- Directions for this task
Read through the data and count the lines that contain the string "will"; give only the result.

[Records shown Boundary: Start]

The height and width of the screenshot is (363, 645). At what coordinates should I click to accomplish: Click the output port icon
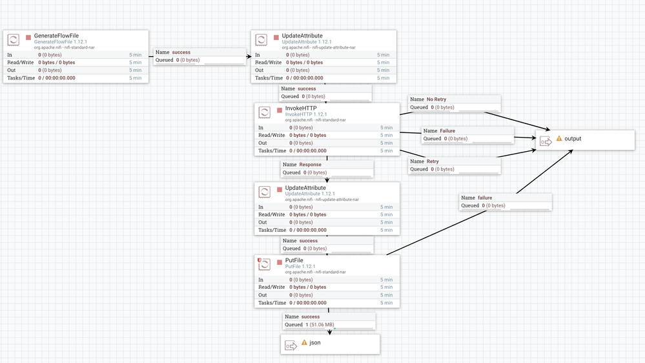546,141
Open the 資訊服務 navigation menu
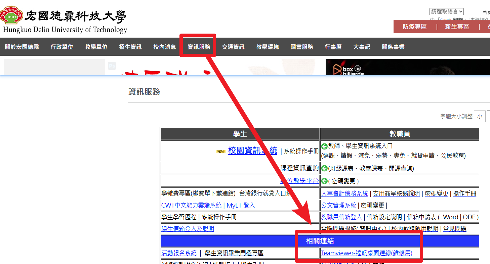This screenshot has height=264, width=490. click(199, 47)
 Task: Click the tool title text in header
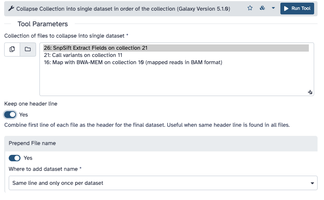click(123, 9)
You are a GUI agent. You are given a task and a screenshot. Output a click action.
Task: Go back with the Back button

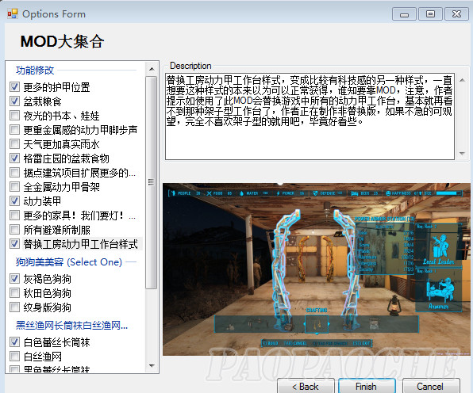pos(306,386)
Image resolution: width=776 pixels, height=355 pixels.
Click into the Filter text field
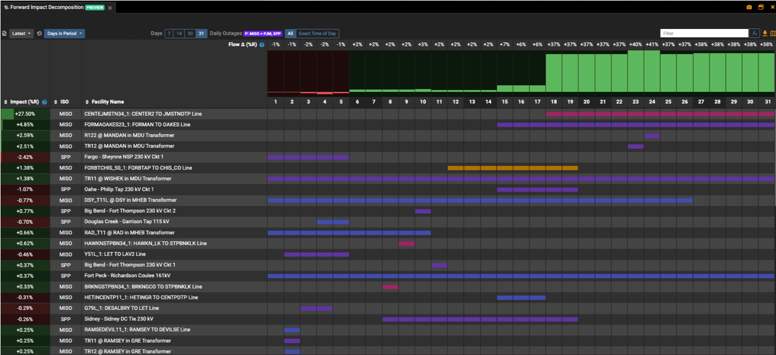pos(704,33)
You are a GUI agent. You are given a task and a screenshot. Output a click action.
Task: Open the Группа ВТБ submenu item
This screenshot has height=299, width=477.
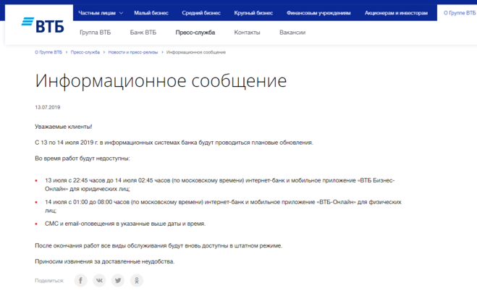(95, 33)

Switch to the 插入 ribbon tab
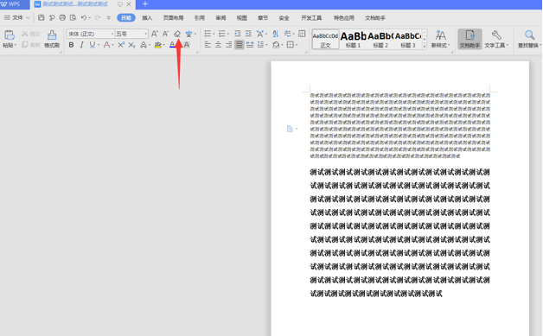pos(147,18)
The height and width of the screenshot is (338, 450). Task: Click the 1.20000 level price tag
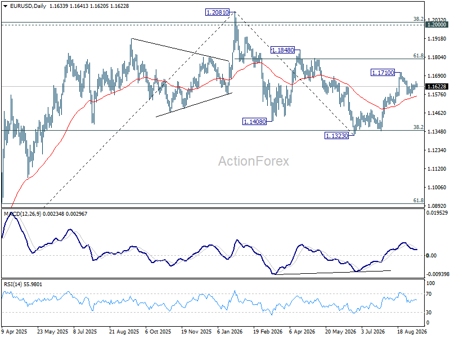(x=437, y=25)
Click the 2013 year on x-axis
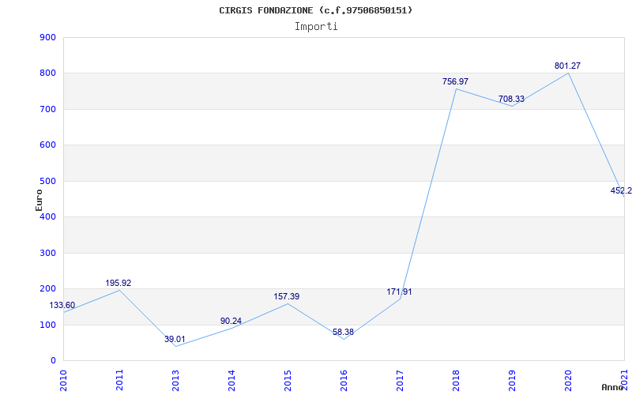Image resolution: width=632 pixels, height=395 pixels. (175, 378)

[Records shown Boundary: End]
[Records shown Boundary: Start]

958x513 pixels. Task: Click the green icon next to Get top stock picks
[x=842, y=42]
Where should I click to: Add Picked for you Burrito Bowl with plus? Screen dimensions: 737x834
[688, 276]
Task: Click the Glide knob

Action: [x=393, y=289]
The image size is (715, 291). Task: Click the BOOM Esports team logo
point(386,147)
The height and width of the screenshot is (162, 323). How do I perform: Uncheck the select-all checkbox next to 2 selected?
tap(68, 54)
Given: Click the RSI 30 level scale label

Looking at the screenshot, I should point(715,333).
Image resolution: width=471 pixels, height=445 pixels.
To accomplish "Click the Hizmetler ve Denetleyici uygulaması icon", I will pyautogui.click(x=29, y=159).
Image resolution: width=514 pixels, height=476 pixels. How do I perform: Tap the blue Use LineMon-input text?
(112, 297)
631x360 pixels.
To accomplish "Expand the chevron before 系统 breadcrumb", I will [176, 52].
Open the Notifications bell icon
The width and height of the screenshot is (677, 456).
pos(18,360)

[Records shown Boundary: End]
[Records shown Boundary: Start]

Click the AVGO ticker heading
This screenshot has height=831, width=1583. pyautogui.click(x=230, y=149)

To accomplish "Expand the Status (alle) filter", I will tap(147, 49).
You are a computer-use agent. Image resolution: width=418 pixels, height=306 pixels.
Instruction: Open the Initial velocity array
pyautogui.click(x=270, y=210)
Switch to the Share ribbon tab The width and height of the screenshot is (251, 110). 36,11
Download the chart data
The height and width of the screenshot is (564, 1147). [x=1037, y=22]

[Records shown Boundary: End]

- Output below
3